WELLINGTON — New Zealand's most famous sheep, a merino named Shrek that became a celebrity when he was found in 2004 after six years on the loose, has died at a South Island farm, his owner said Tuesday.
Shrek went missing from his herd in 1998 and was assumed dead until he was found in a mountain cave six years later, sporting a massive fleece that made him appear three times his normal size.
The public in New Zealand, where sheep outnumber the 4.3 million human population almost 10 to 1, took the rambling ruminant to their hearts.
Television stations carried live broadcasts when a shearer clipped his oversize fleece, which weighed in at almost 27 kilograms (60 pounds), around six times the wool normally gathered from the average merino.
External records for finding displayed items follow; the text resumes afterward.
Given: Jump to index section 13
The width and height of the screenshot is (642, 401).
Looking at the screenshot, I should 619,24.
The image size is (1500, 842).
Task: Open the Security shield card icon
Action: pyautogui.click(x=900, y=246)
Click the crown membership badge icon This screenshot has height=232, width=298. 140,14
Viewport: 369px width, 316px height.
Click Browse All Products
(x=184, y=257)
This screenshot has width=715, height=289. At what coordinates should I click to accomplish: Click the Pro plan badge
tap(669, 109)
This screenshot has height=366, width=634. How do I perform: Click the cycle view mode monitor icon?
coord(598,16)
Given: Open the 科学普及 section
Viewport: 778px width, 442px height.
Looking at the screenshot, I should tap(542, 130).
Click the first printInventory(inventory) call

The sheep was flown to meet then prime minister Helen Clark at the national parliament in Wellington, became the subject of several children's books and made regular charity appearances.
But owner John Perriam said Shrek had to be put down over the weekend as, at 16 years old, his health was failing.
"He was just an ordinary sheep, went AWOL and hid, and when he was found he became the darling of the nation," Perriam told TVNZ.
"He had an unbelievable personality. He loved children and he was really good with the elderly in retirement homes."
Josie Spillane from the charity Cure Kids said it was impossible to estimate how much money the sheep had raised for worthy causes.
"At the end of the day, it is the death of an iconic Kiwi. He just happens to be a sheep," she told the Southland Times.
Reports said a memorial service would be held for Shrek this week at the Church of the Good Shepherd in Tekapo.